§ TASK INSTRUCTIONS
Every line in the records below that holds "empty" must be identified and copied.

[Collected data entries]
········
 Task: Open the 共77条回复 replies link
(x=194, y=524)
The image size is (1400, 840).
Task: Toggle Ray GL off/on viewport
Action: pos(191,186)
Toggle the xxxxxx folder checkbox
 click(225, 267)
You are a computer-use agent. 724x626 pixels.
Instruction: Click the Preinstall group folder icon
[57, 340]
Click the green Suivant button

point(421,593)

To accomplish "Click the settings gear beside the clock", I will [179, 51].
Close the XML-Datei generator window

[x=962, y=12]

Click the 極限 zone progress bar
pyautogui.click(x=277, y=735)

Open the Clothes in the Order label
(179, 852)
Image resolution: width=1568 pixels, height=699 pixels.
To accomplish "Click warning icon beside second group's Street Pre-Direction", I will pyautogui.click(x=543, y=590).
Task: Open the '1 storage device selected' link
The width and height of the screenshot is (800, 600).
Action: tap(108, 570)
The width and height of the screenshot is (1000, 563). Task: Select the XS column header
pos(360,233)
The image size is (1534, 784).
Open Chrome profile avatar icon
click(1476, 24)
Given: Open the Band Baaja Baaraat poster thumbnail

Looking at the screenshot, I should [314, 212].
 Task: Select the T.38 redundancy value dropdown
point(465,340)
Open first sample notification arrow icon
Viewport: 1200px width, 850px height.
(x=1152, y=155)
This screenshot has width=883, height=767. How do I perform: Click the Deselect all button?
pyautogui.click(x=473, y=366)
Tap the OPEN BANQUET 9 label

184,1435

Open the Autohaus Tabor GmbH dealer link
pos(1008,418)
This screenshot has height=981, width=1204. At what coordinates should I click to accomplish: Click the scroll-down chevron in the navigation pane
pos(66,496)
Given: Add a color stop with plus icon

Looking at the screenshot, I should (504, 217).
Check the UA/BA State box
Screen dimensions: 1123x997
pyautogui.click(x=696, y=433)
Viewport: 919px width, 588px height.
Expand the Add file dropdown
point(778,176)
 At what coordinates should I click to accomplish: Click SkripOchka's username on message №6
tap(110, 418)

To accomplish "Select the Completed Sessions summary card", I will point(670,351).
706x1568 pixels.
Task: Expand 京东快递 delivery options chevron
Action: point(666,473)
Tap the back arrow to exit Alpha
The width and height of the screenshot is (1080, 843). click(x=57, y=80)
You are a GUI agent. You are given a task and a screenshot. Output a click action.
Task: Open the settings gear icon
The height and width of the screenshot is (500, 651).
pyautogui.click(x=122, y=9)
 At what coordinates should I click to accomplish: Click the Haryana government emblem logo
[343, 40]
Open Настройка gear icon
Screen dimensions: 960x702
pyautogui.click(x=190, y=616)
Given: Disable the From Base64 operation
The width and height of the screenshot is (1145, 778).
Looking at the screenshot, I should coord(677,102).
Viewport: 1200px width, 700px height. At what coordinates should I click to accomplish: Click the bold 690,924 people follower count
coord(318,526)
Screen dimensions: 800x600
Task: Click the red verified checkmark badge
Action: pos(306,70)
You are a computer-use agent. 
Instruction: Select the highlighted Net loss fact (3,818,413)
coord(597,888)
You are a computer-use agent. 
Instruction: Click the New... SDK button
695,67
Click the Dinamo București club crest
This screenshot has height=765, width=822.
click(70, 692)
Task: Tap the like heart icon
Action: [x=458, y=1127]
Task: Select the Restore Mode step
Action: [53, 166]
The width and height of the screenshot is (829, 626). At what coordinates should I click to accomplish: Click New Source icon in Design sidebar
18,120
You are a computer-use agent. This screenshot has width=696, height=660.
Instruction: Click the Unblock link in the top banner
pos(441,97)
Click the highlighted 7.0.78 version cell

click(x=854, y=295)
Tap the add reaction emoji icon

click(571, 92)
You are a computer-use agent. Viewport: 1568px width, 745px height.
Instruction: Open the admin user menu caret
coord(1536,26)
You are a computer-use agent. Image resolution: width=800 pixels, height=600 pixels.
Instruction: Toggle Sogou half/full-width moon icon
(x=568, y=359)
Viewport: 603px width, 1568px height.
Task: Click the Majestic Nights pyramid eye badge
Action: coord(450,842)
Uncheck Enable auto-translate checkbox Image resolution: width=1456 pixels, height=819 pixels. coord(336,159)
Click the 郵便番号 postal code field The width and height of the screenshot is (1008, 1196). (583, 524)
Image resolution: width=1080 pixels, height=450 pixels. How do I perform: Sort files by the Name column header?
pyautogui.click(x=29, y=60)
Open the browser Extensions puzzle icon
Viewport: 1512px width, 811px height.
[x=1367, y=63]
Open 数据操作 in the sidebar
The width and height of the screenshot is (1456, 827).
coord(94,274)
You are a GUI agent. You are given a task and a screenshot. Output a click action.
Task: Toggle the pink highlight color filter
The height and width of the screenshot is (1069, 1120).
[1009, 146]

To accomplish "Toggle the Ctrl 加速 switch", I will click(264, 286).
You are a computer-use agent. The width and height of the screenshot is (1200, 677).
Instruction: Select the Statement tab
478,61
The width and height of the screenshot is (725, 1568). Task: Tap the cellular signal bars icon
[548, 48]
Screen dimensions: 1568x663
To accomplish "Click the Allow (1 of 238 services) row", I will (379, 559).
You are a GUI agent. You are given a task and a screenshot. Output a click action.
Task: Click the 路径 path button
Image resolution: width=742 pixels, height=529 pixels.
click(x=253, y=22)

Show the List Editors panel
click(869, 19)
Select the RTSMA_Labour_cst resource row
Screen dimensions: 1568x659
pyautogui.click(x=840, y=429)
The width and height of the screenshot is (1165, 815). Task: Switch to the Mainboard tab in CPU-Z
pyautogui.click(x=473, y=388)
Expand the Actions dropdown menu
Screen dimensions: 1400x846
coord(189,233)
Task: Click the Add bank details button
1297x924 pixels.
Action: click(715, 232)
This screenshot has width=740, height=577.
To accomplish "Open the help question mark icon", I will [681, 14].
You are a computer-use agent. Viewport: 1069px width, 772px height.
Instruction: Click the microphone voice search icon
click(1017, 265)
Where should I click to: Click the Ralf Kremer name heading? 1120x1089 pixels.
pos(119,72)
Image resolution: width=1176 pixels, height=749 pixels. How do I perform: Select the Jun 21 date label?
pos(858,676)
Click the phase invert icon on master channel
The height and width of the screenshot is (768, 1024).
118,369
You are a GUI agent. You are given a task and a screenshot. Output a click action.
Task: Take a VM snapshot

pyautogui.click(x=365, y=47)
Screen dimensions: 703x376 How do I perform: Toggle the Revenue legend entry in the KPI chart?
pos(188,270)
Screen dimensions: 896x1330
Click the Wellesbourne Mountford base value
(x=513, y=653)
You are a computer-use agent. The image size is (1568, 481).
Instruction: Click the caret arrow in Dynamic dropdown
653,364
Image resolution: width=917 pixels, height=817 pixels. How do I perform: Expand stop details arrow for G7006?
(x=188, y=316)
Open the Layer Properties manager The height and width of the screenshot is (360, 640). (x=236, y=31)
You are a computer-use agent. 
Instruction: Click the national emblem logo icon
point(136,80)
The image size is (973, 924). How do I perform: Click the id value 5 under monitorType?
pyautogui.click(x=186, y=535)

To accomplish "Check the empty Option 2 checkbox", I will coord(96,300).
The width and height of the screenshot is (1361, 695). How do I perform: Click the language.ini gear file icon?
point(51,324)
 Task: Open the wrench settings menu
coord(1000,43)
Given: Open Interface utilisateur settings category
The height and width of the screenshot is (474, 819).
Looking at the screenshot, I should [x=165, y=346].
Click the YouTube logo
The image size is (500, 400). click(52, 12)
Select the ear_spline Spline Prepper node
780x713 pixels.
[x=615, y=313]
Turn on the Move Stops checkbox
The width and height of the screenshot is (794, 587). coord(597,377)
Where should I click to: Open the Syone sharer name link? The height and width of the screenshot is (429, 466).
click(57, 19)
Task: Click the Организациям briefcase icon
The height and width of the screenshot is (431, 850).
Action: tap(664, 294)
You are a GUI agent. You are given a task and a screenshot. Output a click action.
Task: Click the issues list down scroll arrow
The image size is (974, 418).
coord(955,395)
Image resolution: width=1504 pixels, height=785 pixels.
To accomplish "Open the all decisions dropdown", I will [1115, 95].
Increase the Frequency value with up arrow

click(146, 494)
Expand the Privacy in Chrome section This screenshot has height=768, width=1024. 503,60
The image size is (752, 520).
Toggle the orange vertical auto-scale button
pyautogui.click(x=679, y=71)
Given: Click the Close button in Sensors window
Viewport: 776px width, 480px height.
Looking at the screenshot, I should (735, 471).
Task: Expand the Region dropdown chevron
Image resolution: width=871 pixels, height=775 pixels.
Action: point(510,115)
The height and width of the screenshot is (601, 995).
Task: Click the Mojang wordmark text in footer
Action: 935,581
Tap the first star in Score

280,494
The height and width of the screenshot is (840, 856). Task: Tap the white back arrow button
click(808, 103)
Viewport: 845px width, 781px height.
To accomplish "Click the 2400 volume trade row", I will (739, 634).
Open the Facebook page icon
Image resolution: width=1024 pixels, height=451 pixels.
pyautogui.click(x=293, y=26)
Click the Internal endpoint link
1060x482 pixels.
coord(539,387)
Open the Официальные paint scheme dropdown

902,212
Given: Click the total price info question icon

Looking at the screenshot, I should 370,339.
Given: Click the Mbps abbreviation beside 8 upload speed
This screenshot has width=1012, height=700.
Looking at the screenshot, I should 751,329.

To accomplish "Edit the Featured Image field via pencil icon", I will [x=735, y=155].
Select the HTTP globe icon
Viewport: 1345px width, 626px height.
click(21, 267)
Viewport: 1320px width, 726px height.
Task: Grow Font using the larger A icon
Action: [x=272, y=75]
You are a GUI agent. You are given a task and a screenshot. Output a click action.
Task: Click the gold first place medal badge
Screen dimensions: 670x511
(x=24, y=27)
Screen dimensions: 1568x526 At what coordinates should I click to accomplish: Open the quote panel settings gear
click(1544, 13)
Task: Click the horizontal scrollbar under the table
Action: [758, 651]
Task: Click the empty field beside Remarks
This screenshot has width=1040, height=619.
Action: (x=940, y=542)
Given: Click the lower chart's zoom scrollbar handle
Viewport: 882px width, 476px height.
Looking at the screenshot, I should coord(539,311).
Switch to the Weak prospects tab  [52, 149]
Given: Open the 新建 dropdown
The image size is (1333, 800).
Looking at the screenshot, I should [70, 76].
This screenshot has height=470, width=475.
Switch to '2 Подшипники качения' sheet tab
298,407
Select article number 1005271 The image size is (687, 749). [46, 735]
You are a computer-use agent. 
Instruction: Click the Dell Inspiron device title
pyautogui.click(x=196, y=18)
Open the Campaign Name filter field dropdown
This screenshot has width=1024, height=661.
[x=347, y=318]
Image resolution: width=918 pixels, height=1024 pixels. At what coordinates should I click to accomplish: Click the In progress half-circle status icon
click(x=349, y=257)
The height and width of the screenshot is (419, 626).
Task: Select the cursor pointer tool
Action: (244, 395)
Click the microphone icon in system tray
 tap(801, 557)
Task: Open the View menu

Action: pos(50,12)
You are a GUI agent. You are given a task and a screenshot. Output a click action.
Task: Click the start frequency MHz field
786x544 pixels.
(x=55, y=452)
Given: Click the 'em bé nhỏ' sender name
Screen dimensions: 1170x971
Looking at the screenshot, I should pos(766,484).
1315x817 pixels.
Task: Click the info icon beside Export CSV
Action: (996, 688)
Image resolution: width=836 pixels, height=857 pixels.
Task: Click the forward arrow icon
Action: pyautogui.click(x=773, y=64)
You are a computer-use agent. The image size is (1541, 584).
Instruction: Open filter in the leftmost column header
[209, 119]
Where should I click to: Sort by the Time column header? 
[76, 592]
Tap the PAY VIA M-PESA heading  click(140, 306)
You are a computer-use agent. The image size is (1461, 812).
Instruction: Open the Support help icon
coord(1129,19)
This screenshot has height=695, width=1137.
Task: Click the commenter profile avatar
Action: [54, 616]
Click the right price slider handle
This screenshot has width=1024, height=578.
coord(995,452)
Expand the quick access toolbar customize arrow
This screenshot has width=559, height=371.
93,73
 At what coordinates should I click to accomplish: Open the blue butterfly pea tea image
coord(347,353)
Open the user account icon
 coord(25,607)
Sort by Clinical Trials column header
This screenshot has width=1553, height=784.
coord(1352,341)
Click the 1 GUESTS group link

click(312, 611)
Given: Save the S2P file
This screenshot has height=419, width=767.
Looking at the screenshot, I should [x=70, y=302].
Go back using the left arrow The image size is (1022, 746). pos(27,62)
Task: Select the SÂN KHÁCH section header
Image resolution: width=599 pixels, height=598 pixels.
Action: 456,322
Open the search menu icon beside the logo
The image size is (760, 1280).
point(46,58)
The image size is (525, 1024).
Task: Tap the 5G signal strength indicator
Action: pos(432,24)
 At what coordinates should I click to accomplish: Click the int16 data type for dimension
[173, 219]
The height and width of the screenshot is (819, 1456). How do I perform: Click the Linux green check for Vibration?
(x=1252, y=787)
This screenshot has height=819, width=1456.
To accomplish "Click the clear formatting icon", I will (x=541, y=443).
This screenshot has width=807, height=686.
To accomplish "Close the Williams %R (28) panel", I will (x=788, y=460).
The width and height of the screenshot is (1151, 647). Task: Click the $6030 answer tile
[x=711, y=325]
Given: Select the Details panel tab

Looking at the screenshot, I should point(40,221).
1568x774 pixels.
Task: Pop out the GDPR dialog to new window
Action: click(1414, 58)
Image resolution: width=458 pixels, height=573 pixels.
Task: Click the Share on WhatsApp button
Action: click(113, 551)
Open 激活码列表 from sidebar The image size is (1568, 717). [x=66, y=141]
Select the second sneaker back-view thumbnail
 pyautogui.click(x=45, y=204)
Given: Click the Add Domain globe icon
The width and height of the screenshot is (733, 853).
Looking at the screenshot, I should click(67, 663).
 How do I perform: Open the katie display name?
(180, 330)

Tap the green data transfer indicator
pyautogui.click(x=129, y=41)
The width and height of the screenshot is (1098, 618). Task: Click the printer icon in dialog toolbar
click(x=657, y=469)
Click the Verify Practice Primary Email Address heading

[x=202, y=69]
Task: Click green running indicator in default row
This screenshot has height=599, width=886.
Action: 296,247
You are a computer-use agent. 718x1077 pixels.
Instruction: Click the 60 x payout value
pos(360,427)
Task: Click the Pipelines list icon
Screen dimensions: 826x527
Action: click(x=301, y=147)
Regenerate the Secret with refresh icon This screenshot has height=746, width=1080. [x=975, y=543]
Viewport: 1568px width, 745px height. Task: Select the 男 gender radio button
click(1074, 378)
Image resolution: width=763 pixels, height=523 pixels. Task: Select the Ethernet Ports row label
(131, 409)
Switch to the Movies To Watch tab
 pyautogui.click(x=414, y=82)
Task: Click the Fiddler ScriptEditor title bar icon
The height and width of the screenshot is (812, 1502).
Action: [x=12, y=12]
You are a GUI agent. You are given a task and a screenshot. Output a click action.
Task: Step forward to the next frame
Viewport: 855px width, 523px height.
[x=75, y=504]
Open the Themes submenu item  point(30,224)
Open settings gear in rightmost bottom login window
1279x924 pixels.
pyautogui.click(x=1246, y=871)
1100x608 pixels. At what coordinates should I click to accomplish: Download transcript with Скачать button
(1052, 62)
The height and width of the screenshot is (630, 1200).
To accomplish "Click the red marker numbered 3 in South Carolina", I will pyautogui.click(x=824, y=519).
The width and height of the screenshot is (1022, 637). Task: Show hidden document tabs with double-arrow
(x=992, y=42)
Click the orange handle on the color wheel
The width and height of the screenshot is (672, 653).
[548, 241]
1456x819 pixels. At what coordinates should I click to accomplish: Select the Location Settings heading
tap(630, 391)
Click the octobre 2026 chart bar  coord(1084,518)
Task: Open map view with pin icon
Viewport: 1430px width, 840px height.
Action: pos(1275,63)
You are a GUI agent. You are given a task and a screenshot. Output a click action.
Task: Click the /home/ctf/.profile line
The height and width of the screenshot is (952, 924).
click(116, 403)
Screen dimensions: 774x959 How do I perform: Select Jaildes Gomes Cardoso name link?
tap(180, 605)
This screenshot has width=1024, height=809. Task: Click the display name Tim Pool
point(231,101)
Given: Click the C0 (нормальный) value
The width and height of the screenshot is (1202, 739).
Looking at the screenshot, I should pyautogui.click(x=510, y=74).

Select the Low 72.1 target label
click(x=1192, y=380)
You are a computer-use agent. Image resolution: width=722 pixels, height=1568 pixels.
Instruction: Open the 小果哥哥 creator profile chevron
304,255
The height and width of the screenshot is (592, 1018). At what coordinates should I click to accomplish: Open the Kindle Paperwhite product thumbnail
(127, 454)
········
§ EXERCISE RESULT
To accomplish "Check the empty Option 2 checkbox", I will coord(96,300).
Task: Click the empty field beside Remarks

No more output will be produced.